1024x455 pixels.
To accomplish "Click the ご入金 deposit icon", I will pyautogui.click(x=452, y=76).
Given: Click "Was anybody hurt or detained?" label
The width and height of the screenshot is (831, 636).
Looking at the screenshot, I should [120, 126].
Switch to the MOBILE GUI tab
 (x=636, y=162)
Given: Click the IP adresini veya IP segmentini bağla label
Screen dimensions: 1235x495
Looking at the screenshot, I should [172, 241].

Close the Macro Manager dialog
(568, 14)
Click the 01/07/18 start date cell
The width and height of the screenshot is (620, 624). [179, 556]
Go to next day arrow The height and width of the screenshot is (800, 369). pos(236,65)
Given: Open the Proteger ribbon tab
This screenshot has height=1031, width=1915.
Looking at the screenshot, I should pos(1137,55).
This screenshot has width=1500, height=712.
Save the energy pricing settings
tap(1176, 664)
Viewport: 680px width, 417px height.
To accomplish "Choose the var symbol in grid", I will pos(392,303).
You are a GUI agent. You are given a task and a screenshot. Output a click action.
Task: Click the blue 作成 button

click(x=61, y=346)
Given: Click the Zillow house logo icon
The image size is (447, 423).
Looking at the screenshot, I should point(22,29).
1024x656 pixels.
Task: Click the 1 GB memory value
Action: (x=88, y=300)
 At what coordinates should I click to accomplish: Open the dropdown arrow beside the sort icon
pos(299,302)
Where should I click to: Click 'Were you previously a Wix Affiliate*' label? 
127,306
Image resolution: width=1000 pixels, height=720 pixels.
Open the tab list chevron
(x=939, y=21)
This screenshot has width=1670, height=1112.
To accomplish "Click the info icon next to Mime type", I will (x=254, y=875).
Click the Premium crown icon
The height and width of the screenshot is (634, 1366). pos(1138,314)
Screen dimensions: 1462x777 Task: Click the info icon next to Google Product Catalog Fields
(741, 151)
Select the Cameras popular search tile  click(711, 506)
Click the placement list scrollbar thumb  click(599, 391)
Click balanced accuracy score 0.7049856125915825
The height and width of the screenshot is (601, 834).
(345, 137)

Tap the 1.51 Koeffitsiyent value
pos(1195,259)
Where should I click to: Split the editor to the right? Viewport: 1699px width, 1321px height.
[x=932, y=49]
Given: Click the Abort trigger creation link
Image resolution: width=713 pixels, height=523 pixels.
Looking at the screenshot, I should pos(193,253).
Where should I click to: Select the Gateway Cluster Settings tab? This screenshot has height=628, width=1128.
*-*-*
▶ [Your objective]: Reply with the count alone: how many lines of the records contain the string "Select"?

▶ [Solution to this task]: 2